Local students get environmental instruction from AmeriCorps volunteers

  • Recorder Staff/Paul Franz—Paul Franz...

  • Aletha Spang and Christian McGrath, AmeriCorps Volunteers, teach students in Jen Comiskey's thrid grade class at the Bernardston Elementary School about extreme weather and natural disasters. January 10, 2018. Recorder Staff/Paul Franz—Paul Franz...

  • Christian McGrath and Aletha Spang, AmeriCorps Volunteers, teach students in Jen Comiskey's thrid grade class at the Bernardston Elementary School about extreme weather and natural disasters. January 10, 2018. Recorder Staff/Paul Franz—Paul Franz...

  • Christian McGrath and Aletha Spang, AmeriCorps Volunteers, teach students in Jen Comiskey's thrid grade class at the Bernardston Elementary School about extreme weather and natural disasters. January 10, 2018. Recorder Staff/Paul Franz—Paul Franz...

Recorder Staff
Published: 1/16/2018 6:52:18 PM

BERNARDSTON — When Christian McGrath and Aletha Spang walked to the front of Jennifer Comiskey’s third-grade class one recent Wednesday morning, McGrath enthusiastically asked the students, “How much did you miss us?”

The room echoed with exclamations. “A lot!” shouted one. “Bunches!” yelled another.

McGrath, 25, and Spang, 21, are weekly visitors to the Bernardston Elementary School classrooms. As volunteers with AmeriCorps, the two teach students about various facets of the environment, including weather, topography, mapping, engineering and how animals adapt to survive winter months. After school, they also run an outdoors club.

For example, children in Comiskey’s class were asked to divide phenomenon like hurricanes, pollution and blizzards into three categories: extreme weather, natural disasters and man-made disasters. In the process, the volunteers even learned a thing or two, with Spang recounting how she’d never heard of a polar vortex — a pocket of cold air circulating above both of Earth’s poles — before formulating her lesson plan. (In case you were wondering, a polar vortex qualifies as extreme weather.)

After the children selected a category for each phenomenon, McGrath and Spang advised them of seeking shelter from and preparing for extreme weather, like the recent snowstorms.

“It’s important in a severe weather event to prepare for it and think about what you can do,” Spang said, with the children recounting how their parents bought firewood, heating fuel, food and snow tires before the storm.

McGrath and Spang are two of 18 AmeriCorps volunteers who reside in a bunkhouse at the Kenneth Dubuque Memorial State Forest in Hawley as part of an arrangement between AmeriCorps, the state Department of Conservation and Recreation, the Massachusetts Service Alliance and the Student Conservation Association. AmeriCorps is a volunteer public service program supported by the federal government, foundations, corporations and other donors.

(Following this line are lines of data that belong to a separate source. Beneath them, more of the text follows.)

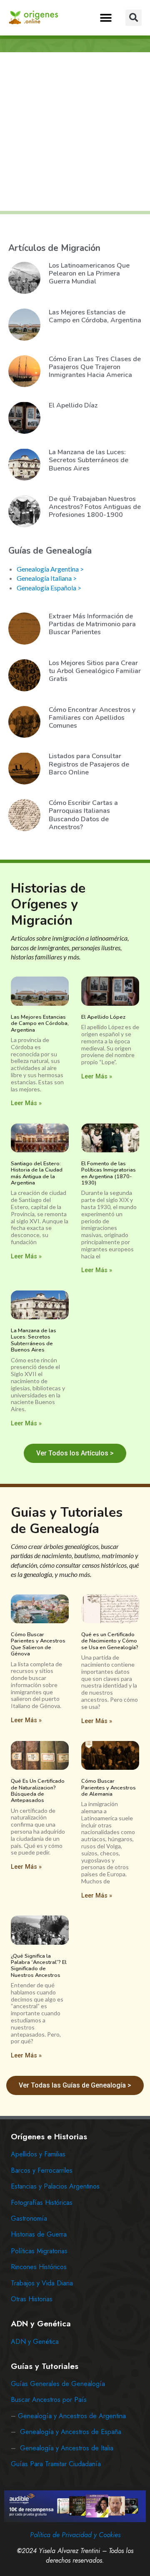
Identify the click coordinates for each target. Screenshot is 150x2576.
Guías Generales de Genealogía (58, 2384)
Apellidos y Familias (38, 2154)
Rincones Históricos (39, 2267)
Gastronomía (29, 2218)
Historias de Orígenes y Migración (48, 904)
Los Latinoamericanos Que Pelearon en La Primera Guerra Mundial (89, 273)
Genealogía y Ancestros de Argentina (72, 2416)
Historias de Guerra (39, 2234)
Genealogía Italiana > (47, 578)
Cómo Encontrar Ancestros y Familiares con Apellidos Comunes (92, 717)
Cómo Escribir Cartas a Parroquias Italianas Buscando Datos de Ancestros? (83, 815)
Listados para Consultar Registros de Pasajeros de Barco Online (89, 764)
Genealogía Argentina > (50, 569)
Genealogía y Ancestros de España (70, 2432)
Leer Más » (26, 1103)
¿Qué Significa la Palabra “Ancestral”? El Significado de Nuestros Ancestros (39, 1965)
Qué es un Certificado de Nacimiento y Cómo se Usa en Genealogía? (109, 1641)
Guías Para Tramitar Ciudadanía (56, 2464)
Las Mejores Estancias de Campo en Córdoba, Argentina (95, 316)
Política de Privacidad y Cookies (75, 2535)
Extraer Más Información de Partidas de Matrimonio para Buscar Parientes (92, 624)
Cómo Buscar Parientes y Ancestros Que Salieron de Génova (38, 1644)
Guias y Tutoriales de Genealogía (66, 1520)
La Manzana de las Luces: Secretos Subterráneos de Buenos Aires (88, 460)
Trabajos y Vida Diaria (42, 2283)
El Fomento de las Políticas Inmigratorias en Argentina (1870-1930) (108, 1173)
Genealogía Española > (49, 588)
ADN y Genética (35, 2341)
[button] (105, 17)
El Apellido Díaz (73, 405)
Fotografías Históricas (41, 2202)
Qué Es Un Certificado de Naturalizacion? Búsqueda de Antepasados (38, 1790)
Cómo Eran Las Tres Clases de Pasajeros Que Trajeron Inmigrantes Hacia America (95, 367)
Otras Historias (31, 2299)
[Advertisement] (75, 131)
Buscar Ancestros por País (49, 2399)
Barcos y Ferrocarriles (41, 2170)
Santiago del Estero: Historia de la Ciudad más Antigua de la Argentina (36, 1173)
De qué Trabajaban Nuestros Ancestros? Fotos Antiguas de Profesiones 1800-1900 (95, 506)
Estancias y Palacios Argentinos (55, 2186)
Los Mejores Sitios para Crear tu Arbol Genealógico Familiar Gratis (95, 670)
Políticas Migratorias (39, 2251)
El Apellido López (103, 1017)
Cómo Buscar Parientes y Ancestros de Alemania (108, 1787)
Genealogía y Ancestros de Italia (66, 2448)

Locally, the group volunteers in pairs at roughly a dozen schools, Spang said, including Bernardston Elementary, Pearl Rhodes Elementary School, Northfield Elementary School, Rowe Elementary School and Colrain Central School.

Bernardston Elementary Principal Bob Clancy, a former principal at Rowe Elementary, remembered how Rowe Elementary was one of the first schools to integrate AmeriCorps volunteers, and brought the idea to Bernardston Elementary four years ago.

“I’m kicking myself for not having gotten them earlier,” said Clancy, who has been Bernardston’s principal for seven years. “These folks are just awesome role models for kids. … The teachers always come back saying they’ve learned something new.”

Both McGrath and Spang got into the program because of a mutual interest in environmental education, with McGrath studying education at the State University of New York at Fredonia.

“It just happened to coincide with a pretty awesome program,” McGrath said.

“Environmental education is really important no matter what you do,” Spang added. “If you can explain it to children, you can explain it to anyone.”

The children think having McGrath and Spang at their school is pretty awesome, too.

“We get to do fun projects,” said 11-year-old Nick Shattuck.

“They teach us the life of recycling and decomposition, and outside nature,” added Shattuck’s classmate, 11-year-old Ethan Boliski.

The two especially enjoy annual trips to the Hawley State Forest, where they not only get to see where the volunteers live, but use compasses and learn how to identify different tree species.

The children teach McGrath and Spang a little something, too.

“The way they look at things is very inspiring,” Spang said. “They’re very creative with their thinking. Sometimes they say things I haven’t thought about, that actually could be an answer to the question.”